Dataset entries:
== == ==

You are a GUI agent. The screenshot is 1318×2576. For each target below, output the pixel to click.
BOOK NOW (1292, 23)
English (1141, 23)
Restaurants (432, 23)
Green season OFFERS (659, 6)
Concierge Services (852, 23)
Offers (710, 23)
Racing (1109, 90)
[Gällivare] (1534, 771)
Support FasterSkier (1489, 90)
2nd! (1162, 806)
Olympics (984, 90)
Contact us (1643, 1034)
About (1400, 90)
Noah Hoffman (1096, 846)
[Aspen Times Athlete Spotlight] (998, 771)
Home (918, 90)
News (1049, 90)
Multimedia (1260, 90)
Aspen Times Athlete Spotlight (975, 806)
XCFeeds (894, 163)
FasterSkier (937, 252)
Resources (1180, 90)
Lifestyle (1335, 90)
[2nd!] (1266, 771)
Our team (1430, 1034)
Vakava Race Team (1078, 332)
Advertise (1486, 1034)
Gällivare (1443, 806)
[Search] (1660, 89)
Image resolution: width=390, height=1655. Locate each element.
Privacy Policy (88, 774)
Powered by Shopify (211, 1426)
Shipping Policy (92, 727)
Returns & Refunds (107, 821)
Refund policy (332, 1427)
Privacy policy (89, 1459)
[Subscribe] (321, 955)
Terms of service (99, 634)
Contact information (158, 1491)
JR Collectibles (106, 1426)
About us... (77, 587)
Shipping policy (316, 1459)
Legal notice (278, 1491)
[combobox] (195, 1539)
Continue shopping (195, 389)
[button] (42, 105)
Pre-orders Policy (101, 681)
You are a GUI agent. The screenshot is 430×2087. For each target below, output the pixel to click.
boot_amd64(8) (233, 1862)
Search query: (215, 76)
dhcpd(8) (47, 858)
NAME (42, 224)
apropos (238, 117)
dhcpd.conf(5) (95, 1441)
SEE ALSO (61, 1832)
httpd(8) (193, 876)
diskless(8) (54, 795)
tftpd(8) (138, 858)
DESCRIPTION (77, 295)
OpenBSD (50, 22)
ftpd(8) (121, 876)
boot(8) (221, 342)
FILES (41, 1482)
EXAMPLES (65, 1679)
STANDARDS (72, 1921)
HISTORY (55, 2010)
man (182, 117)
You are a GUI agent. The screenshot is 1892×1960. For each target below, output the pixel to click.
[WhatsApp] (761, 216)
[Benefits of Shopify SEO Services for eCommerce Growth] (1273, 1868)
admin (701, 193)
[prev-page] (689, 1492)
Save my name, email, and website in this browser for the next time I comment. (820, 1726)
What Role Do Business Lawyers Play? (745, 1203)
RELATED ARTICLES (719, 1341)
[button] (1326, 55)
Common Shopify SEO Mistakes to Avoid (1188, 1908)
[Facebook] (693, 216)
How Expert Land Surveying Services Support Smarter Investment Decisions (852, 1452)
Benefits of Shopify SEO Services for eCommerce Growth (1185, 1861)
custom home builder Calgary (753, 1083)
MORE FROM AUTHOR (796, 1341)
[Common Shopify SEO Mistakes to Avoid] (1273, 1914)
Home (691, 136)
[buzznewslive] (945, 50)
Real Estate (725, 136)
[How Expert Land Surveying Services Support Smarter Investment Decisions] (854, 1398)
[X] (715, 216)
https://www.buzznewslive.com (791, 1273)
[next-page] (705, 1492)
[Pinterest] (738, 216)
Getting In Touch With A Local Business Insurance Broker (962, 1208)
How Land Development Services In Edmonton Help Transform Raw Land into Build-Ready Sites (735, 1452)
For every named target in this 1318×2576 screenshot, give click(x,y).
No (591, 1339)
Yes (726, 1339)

== == ==

> _What is expected_: Could you restate word for word the lines above, from the one that contains "Gällivare (1443, 806)" through the one that contains "Terms of service (99, 634)", and no others?

> _Response to the task_:
Gällivare (1443, 806)
[Search] (1660, 89)
Image resolution: width=390, height=1655. Locate each element.
Privacy Policy (88, 774)
Powered by Shopify (211, 1426)
Shipping Policy (92, 727)
Returns & Refunds (107, 821)
Refund policy (332, 1427)
Privacy policy (89, 1459)
[Subscribe] (321, 955)
Terms of service (99, 634)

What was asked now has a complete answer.